Morning Headlines - Wednesday, June 20, 2012
Quinn will close two prisons, including Tamms
Rachel Otwell contributed reporting from Springfield, Ill.
Illinois Gov. Pat Quinn made it official on Tuesday - he will close two state prisons, including the state's supermax facility in Tamms.
Rep. Brandon Phelps, of Harrisburg, says he received a brief memo from Quinn, saying that Tamms and a prison in Dwight will close, as well as juvenile detention centers in Joliet and Murphysboro. That's despite legislators including money in the 2013 budget for the facilities.
"It looks to me like the governor has totally turned his back on people downstate, and the working men and women that this is going to affect," Rep. Phelps, a Democrat, said. "It's very disappointing after all the time that we in both chambers and both sides on the aisle gave to get this money into the budget."
Phelps says he'll fight the closures, but state law allows the governor to decide the fate of state facilities.
Also on Tuesday, Gov. Quinn confirmed plans to shutter adult transition centers in southern Illinois, Decatur and Chicago, but delayed the closure of inmate transition centers in the Chicago suburb of Fox Valley and Peoria.
St. Louis County will look at refinancing bonds
Tim Lloyd contributed reporting for this story
St. Louis County may take advantage of near-record-low interest rates to refinance $46 million in bonds used to pay for the construction of the new Busch Stadium.

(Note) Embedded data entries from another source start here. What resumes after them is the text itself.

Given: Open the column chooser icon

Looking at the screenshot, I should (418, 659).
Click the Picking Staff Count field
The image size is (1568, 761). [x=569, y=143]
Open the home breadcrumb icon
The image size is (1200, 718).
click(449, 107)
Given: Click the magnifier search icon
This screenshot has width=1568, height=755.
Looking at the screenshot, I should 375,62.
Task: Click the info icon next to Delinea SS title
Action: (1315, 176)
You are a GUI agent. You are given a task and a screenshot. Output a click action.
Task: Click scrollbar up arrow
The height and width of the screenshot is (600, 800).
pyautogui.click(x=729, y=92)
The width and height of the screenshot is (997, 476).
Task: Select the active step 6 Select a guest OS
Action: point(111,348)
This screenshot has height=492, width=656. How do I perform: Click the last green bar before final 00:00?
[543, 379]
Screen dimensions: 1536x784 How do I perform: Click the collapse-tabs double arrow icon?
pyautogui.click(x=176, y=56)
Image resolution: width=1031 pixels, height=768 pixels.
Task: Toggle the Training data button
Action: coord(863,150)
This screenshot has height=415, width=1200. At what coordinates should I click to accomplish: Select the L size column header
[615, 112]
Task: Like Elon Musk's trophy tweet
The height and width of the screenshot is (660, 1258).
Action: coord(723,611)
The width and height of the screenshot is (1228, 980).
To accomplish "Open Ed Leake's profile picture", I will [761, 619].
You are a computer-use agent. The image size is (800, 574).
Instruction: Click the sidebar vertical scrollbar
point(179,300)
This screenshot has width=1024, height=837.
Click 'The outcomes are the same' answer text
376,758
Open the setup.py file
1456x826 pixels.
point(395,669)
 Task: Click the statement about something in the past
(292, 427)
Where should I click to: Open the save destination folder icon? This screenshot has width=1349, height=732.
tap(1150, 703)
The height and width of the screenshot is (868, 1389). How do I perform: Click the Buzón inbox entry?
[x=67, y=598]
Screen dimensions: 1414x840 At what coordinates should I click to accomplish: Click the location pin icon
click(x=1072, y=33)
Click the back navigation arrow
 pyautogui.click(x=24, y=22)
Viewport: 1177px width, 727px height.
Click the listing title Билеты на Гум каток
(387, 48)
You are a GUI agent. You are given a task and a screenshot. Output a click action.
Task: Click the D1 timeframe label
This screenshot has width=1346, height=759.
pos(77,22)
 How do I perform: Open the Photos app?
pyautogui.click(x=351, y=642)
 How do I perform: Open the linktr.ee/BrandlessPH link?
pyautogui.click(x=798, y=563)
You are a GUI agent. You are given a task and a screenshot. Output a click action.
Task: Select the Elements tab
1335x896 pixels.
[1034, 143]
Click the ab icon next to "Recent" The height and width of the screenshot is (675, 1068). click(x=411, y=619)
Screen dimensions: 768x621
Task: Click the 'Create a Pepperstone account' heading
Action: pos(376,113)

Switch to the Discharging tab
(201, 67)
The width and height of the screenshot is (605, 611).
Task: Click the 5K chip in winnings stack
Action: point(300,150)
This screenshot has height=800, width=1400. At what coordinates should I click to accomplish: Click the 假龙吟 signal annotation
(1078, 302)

"It's like refinancing your house at a lower interest rate," County Council vice chairwoman Kathleen Kelly Burkett said. "And if you can save $4 million in this day and age, then you're doing pretty good."
Burkett introduced the measure at last night's meeting.
The Council last night also approved funding for the mass transit agency Metro. The agency had come under scrutiny in recent weeks over a 2010 parking garage deal.
"Girls Gone Wild" judgment will stand
A St. Louis judge has let stand a nearly $6 million judgment against the makers of the "Girls Gone Wild" videos.
Manta Films was sued by Tamara Favazza, who was a 20-year-old college student when Girls Gone Wild taped her bare breasts at a club on Laclede’s Landing. On tape, Favazza could be seen mouthing “no” as a contractor working for Manta lifts her shirt. Garvey reversed a 2010 jury verdict in awarding Favazza the money.
The St. Louis Post-Dispatch reports that Manta had asked Judge John Garvey for a rehearing in the case, saying they had not been informed of an April court date at which the award was announced. Garvey rejected the request, saying Favazza's attorneys provided proof that Manta had been kept in the loop.